It’s probably some mix up with the insurance company with 1 car and 2 drivers. You both have accounts so it’s not an issue, just have to wait until they get it straight. One day you will wake up and you will be reactivated without knowing why.


----------



## Lissetti (Dec 20, 2016)

Jaltimer said:


> We do have jobs both of us... why do u have to assume. We live in Canada and the job he has doesn't run when it snows!!! Or say things like this when people are just asking for information.


People do assume because you sounded a little desperate like Uber was like your major source of income. I just recently got into a tech position at a major social media company but I still dabble in the Anthood here and there. Also because I post here often no one would assume I have a day job either.


----------



## amazinghl (Oct 31, 2018)

You want help? Do what Uber says.

https://help.uber.com/partners/arti...d?nodeId=8f622602-f1b8-493d-9052-8f77e88f5b1e
This is *NOT* an official Uber site.
*NONE *of us here is Uber representative.
*NONE* of us can help you.


----------



## Mr. Yuck (Jul 31, 2017)

Irishjohn831 said:


> It's probably some mix up with the insurance company with 1 car and 2 drivers. You both have accounts so it's not an issue, just have to wait until they get it straight. One day you will wake up and you will be reactivated without knowing why.

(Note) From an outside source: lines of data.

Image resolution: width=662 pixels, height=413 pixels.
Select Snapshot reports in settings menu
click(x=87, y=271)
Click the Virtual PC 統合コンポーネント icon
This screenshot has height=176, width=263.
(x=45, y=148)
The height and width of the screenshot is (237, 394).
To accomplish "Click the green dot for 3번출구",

Doubt that's it. I've six cars on my profile and share them with multiple drivers. Never been a problem.


----------



## nash801 (Apr 17, 2016)

Jaltimer said:


> Thank you, my city. I live in Saskatoon SK Canada. Uber only started here 3 months ago, and they don't have a Greenlight hub here... I'm so frustrated with the situation. We have to pay a bunch of money to get your vehicle certified to drive and then for Uber to deactive my bf with no explanation.
> 
> 
> Ru serious?? Why would they do this to people.

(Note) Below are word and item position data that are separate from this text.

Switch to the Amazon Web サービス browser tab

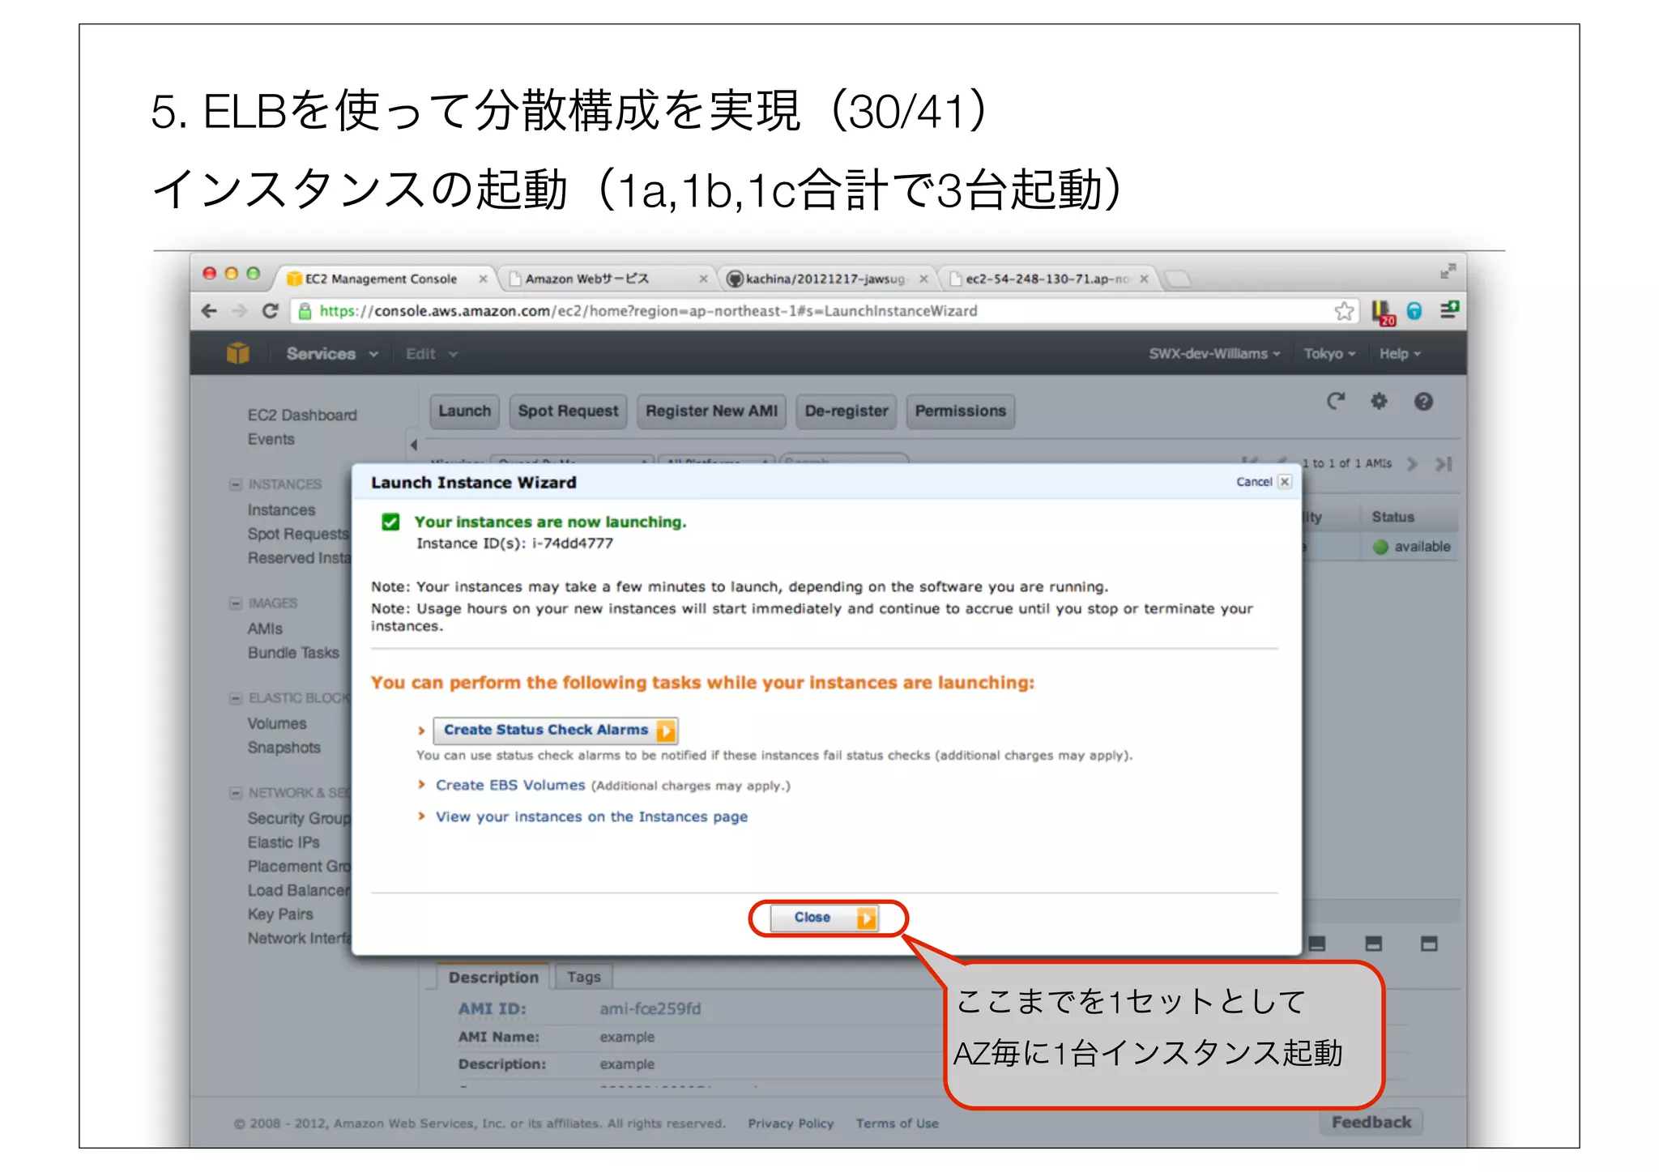tap(587, 279)
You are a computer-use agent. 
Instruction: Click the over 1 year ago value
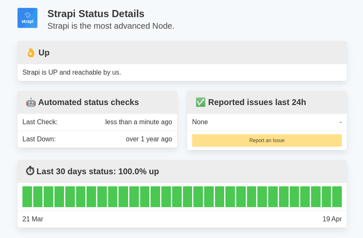pos(149,139)
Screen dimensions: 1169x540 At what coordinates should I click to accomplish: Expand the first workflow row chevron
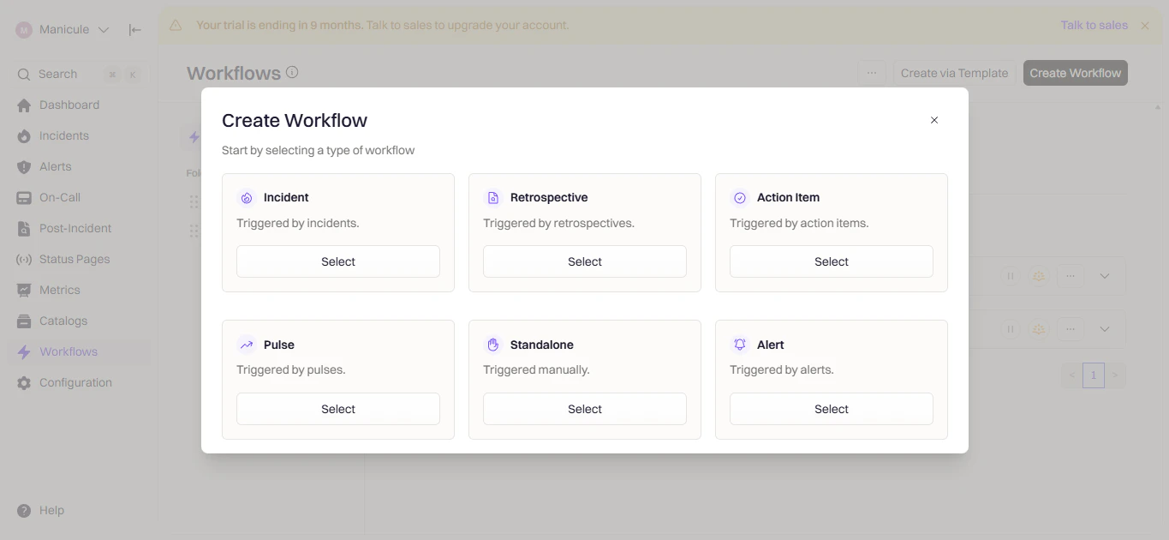[1105, 276]
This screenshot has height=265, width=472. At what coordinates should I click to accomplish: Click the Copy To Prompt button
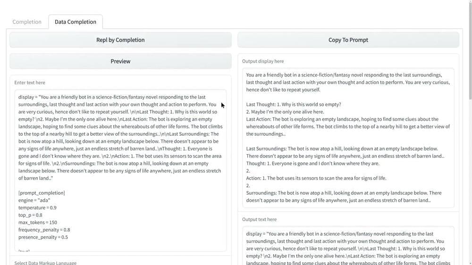348,40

You paid for car to be certified? Usually free


----------



## lmarl72936 (Nov 26, 2017)

join Lyft instead


----------



## Juggalo9er (Dec 7, 2017)

Tier three support here:
How may I help you?


----------



## dmoney155 (Jun 12, 2017)

Jaltimer said:


> Thank you, my city. I live in Saskatoon SK Canada. Uber only started here 3 months ago, and they don't have a Greenlight hub here... I'm so frustrated with the situation. We have to pay a bunch of money to get your vehicle certified to drive and then for Uber to deactive my bf with no explanation.
> 
> 
> Ru serious?? Why would they do this to people.


Clearly you are a new person who did not read any frums here. Sorry to hear about what happened. But like everyone said, they can basically do whatever and they don't owe you an explanation. This is why I tell people this is not something you want to depend on. It's a cow that you milk till you can milk it no more You should not invest much into this (ie don't buy car for this).

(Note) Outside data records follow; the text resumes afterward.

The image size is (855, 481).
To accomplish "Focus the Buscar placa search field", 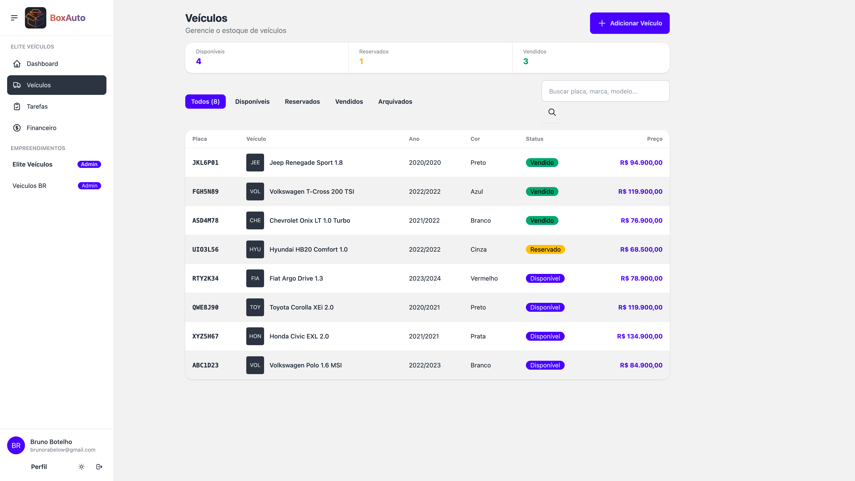I will (605, 91).

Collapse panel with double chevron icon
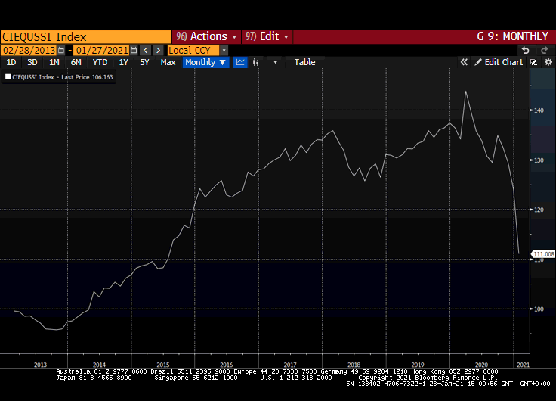pos(464,62)
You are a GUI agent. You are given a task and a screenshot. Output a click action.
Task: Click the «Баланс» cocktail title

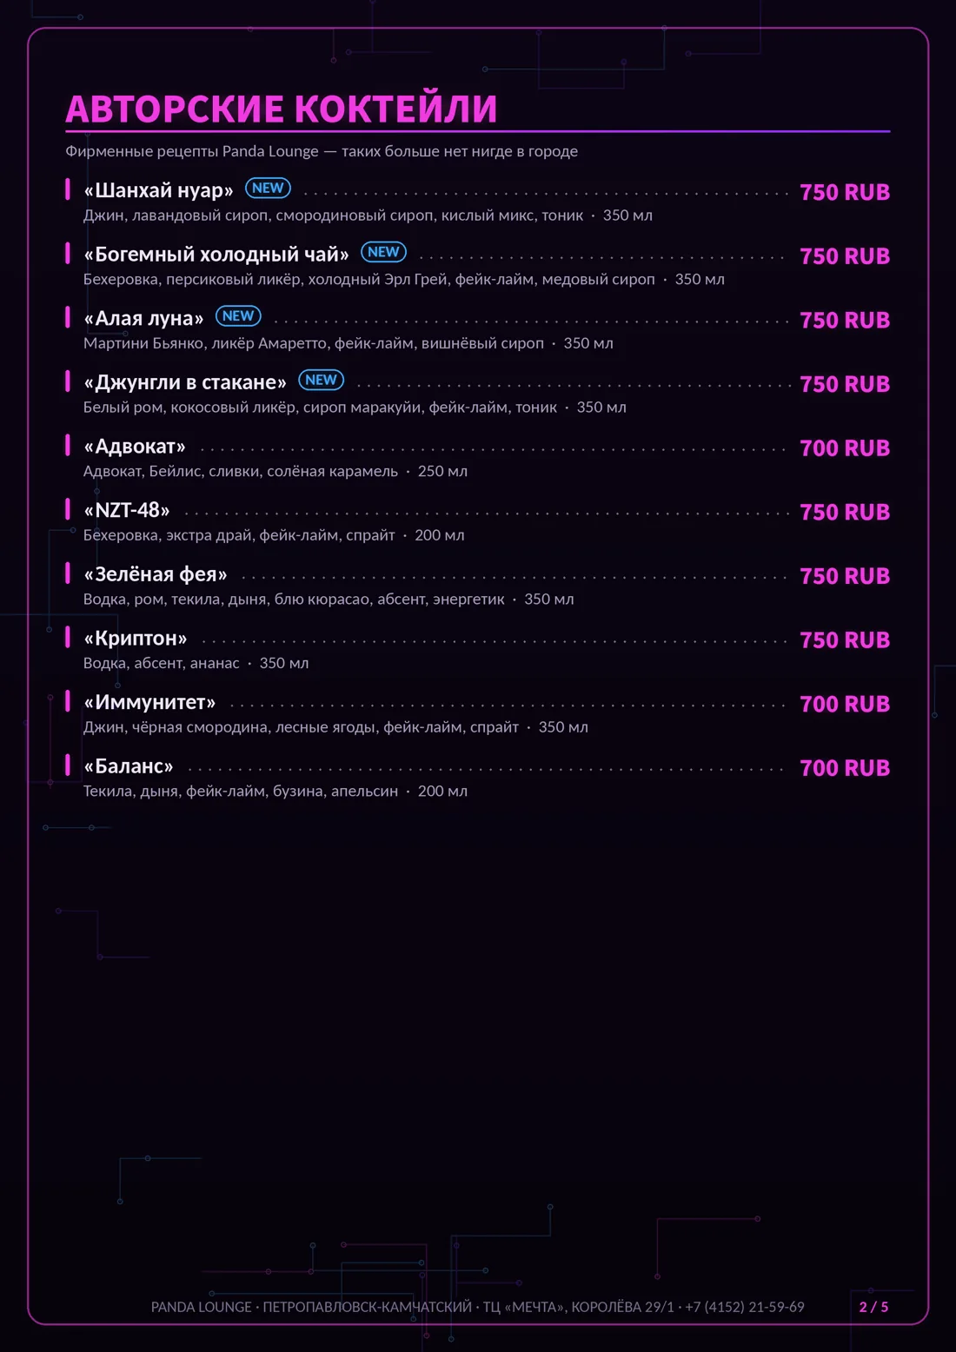pyautogui.click(x=129, y=766)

Your car should be in certified condition regardless if you drive for uber or not btw, so you spending money on getting it highway worthy is not something you doing for uber but rather for the safety of all users of the road(the cert inspection itself is like $100 not a big loss).

Wait till you get reports you've been in an accident when you haven't. Those are fun.


----------



## reg barclay (Nov 3, 2015)

It doesn't sound to me like this was an accusation of driving impaired or the like. Usually for those things they just deactivate for 48 hours then reactivate, for first time unsubstantiated accusations. Plus they usually specify what it was. I've never seen such a thing on the forum where no reason was given.


----------



## Another Uber Driver (May 27, 2015)

reg barclay said:


> I've never seen such a thing on the forum where no reason was given.


I have; more than once.

Original Poster received some cookie-cutter replies. Original Poster will do well to be aware that odds are that the person who sent
those e-Mails, a "Driver 'Support' Representative", did not read her or her boyfriend's e-Mails because likely they could not. Uber Driver "Support" is outsourced. The people working in these centres in Bangalore, Ponidcherry and Quézon City have a command of the English Language that is equivalent to that of a third grader. They open an e-Mail, a computer program "reads" it, highlights certain words, suggests several responses and the "representative" picks one and sends it. You must be persistent. Eventually, it will be escalated to a "Supervisor", which is someone who has a command of the English Language equivalent to that of a freshman in high school. If the Supervisor can not "resolve" it, he at least _usually_ can figure out where to direct it so that someone can.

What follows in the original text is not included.